Derg Castle, also called Castlederg Castle, is a post-medieval ruined fortification, situated on the north bank of the River Derg, within the town of Castlederg, in County Tyrone, Northern Ireland. It has given the town its name: 'Castlederg' derives from the Irish Caisleán na Deirge, meaning 'Castle on the Derg'.

It is a Scheduled Historic Monument, administered by the Northern Ireland Department for Communities.

== History ==
The earliest record of a castle at Castlederg is from 1497 when, according to the Annals of Ulster, an O'Donnell castle there was attacked and taken by the O'Neills, only to be recaptured in 1505. It was probably in the style of a square Tower House, strategically positioned to command and defend a ford on the river. The castle changed hands several times in the late 15th and early 16th centuries during the contests for land and supremacy between the warring O'Neill and O'Donnell clans.

In 1610, under the scheme for the Plantation of Ulster, the area was granted to Sir John Davies, Attorney General for Ireland, under King James I. The existing castle was reconstructed into a bawn with 3 open flankers. During that time Davies also built Kirlish ('Curlews') Castle and connected them both with a straight causeway which was 7 miles long. In 1619 Captain Nicholas Pynnar, described both castles in a survey: "Sir John Davies, hath 2,000 acres, called Gavelagh and Clonaghmore, alias Castle Dirge and Castle Curlews. Upon this Proportion there are built two strong and fair Castles of Lyme and Stone, but no Bawne to them."

In 1622, Derg Castle was described as, "a bawne of stone & lyme, not finished, being 100ft long, 80ft broad & 5ft high, with 3 open Flankers of the same height."

During the Irish rebellion of 1641, Derg Castle was a place of refuge for the local Scottish settler community. The fortifications appear to have been of considerable strength because a small garrison was able to withstand a siege by a much larger force, led by Sir Phelim O'Neill, before being forced to abandon the castle after running out of ammunition.

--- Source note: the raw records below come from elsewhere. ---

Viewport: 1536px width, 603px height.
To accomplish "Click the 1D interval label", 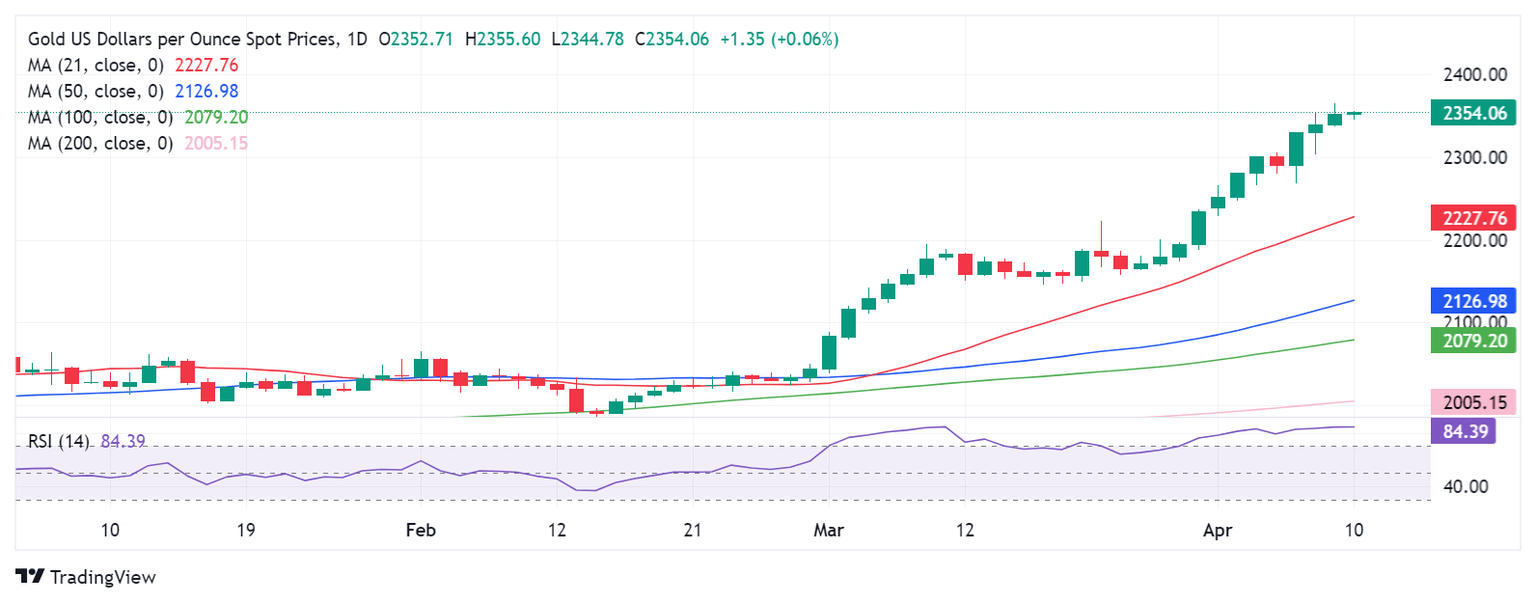I will [x=357, y=39].
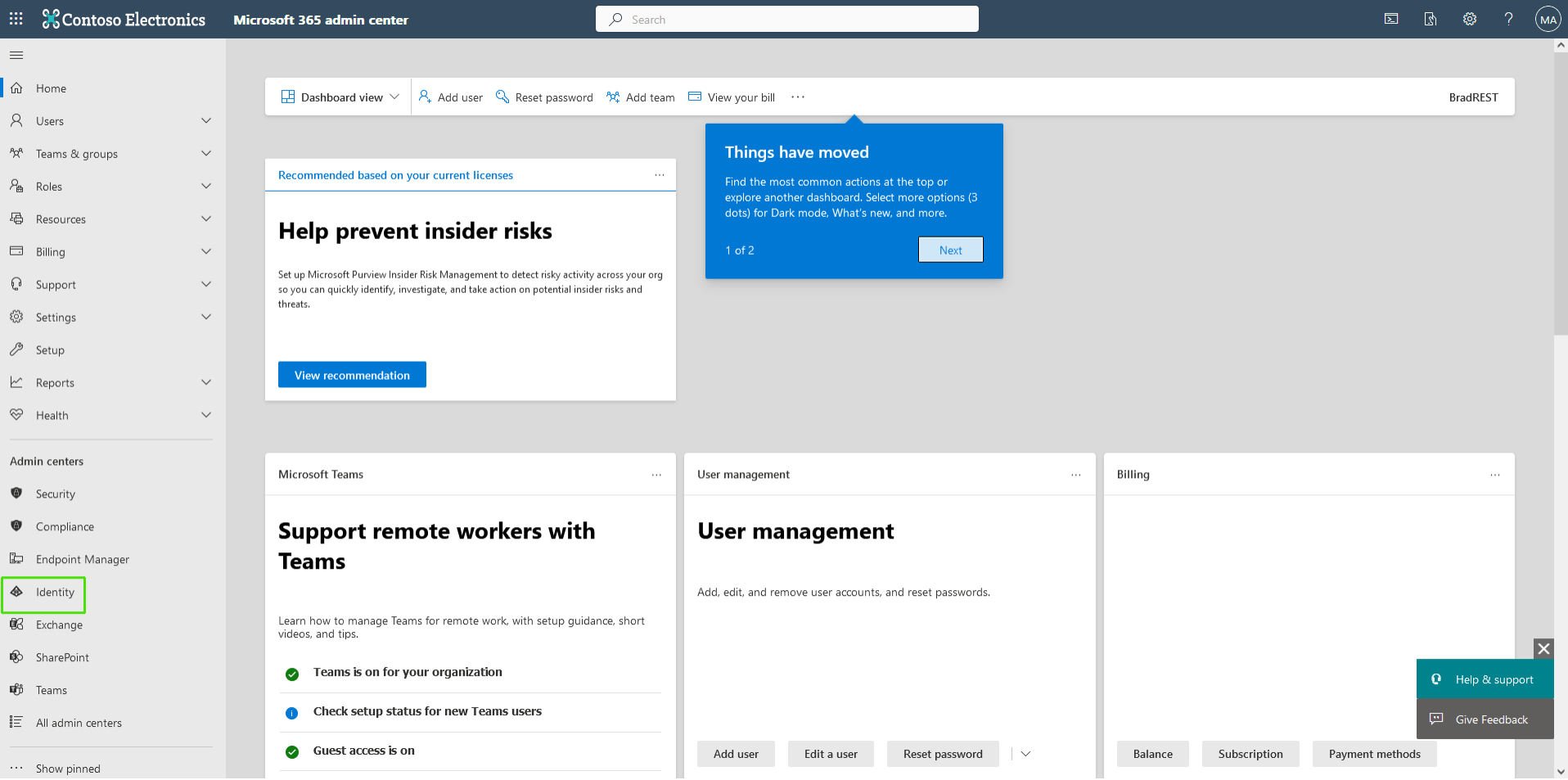The height and width of the screenshot is (780, 1568).
Task: Open Identity admin center
Action: point(55,593)
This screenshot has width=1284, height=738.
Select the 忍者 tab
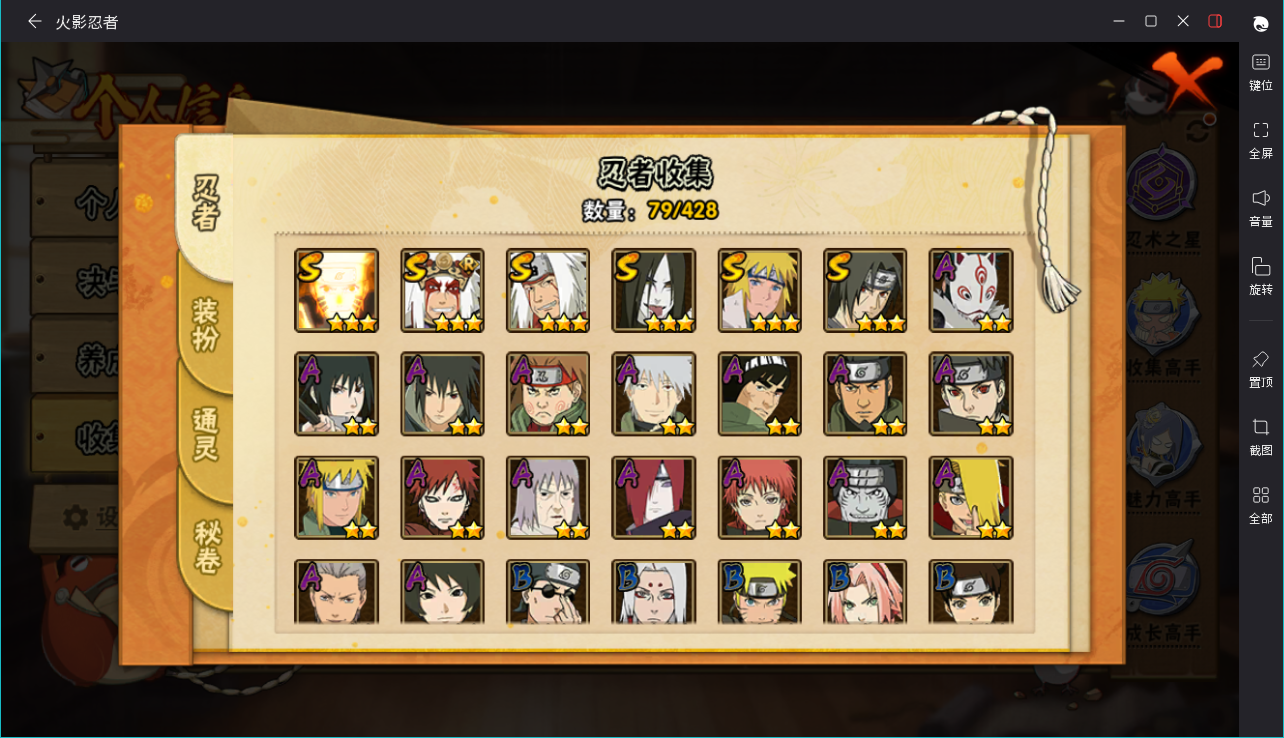(205, 202)
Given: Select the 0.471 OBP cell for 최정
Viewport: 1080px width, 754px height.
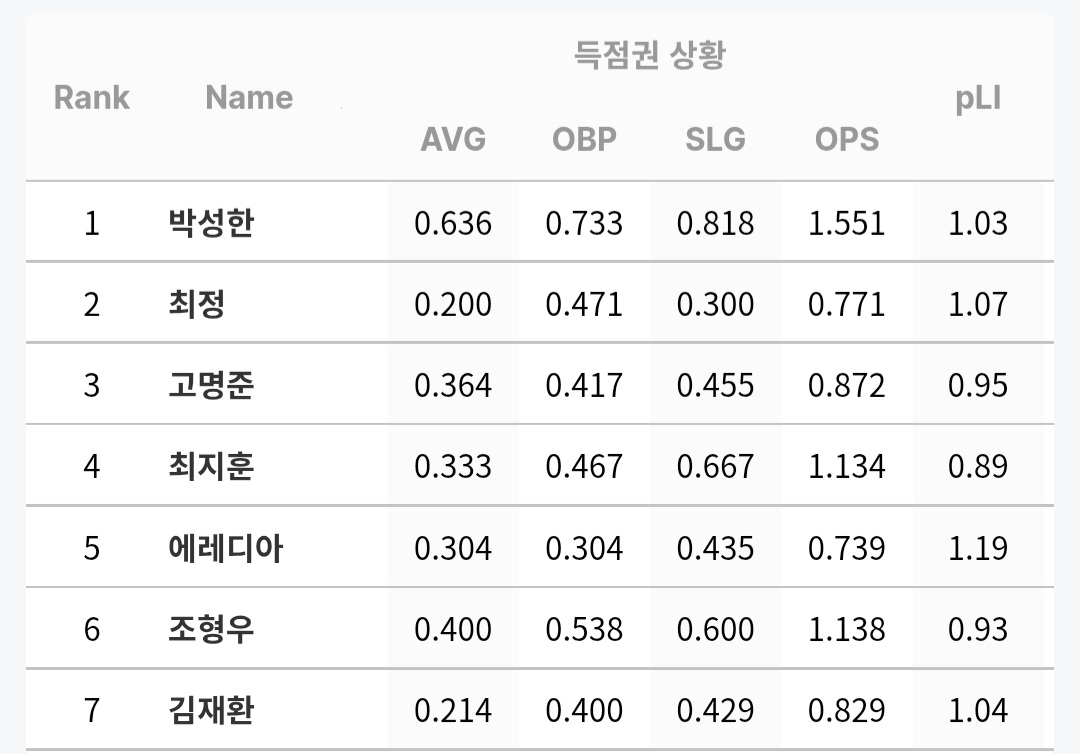Looking at the screenshot, I should [x=584, y=304].
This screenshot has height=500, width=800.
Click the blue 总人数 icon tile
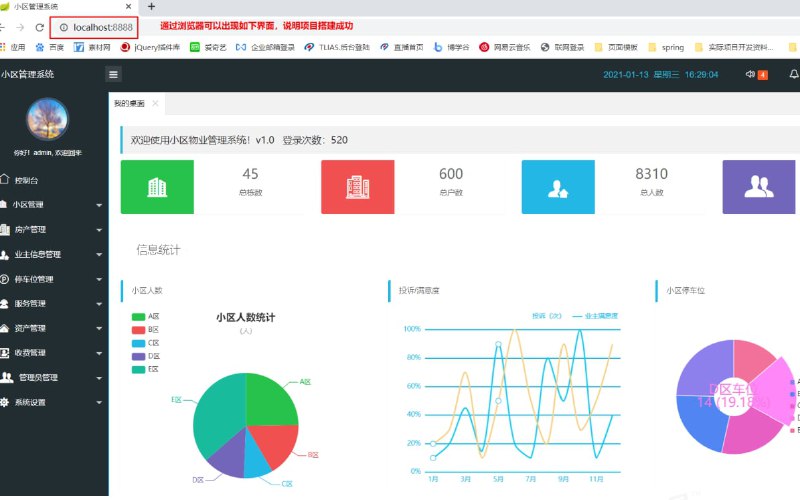coord(558,187)
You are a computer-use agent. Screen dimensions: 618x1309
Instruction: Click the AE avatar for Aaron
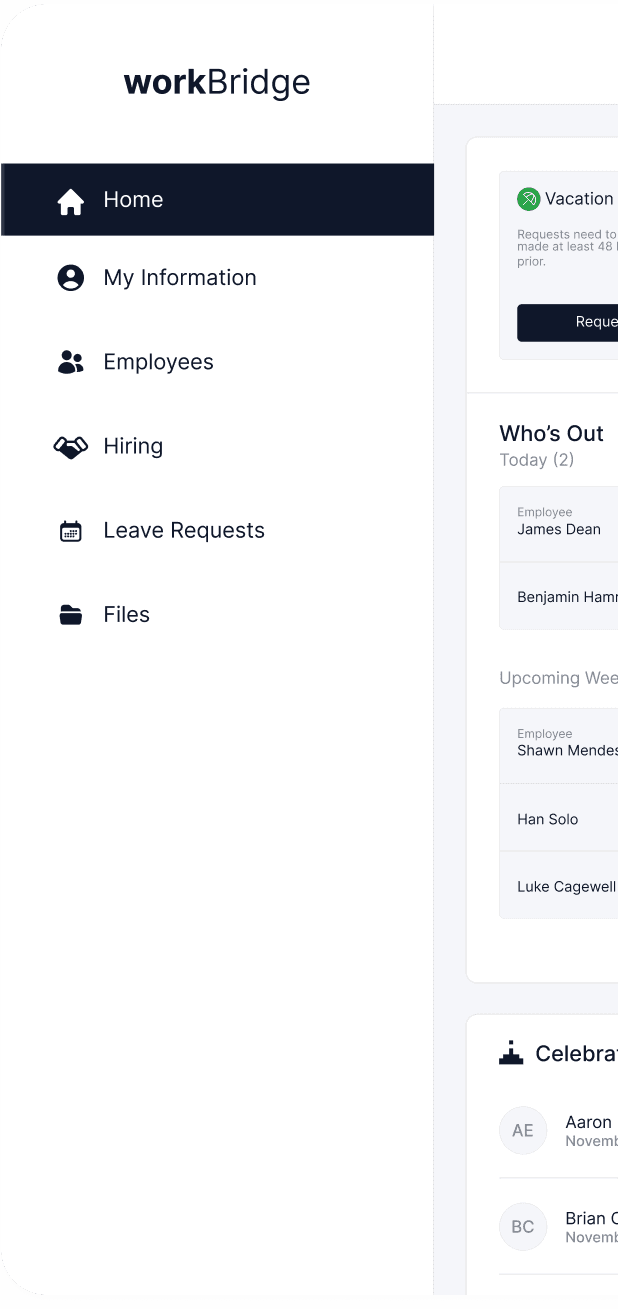[523, 1131]
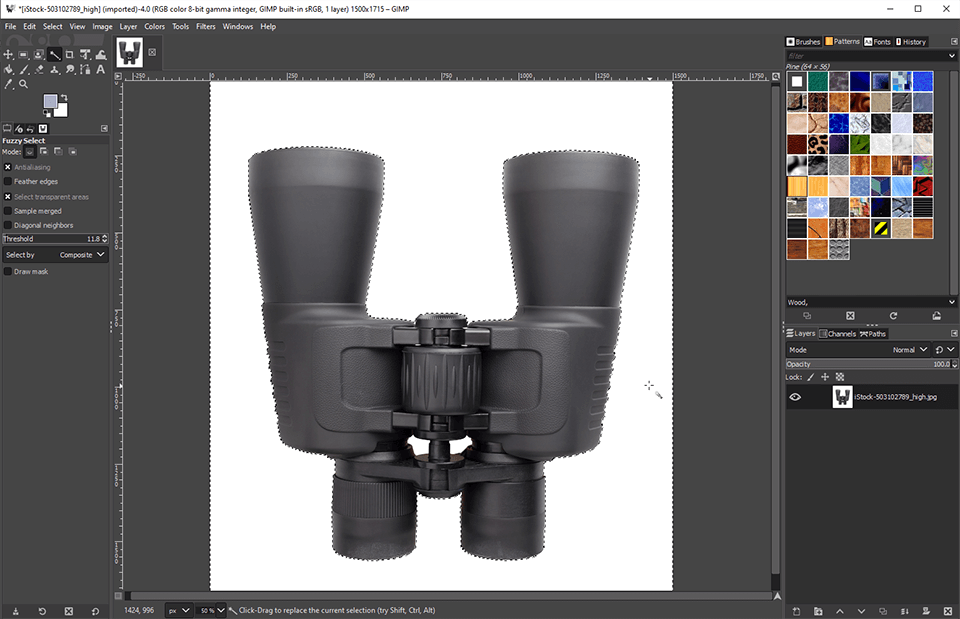
Task: Refresh the patterns list
Action: click(893, 315)
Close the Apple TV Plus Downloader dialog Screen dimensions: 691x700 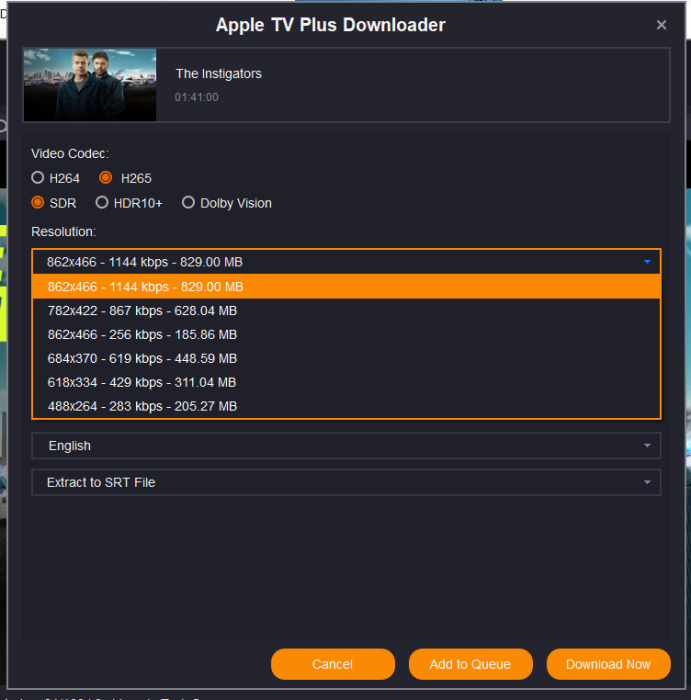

In 1689, during the Williamite War, Derg Castle was again garrisoned by the settler population, but surrendered to James II's forces on being promised that their lives would be spared. After this the castle appears not to have been used anymore and fell to ruin.

== Present day ==
At present the tower house has disappeared. The walls and flankers on the south side have largely disappeared due to erosion by the river.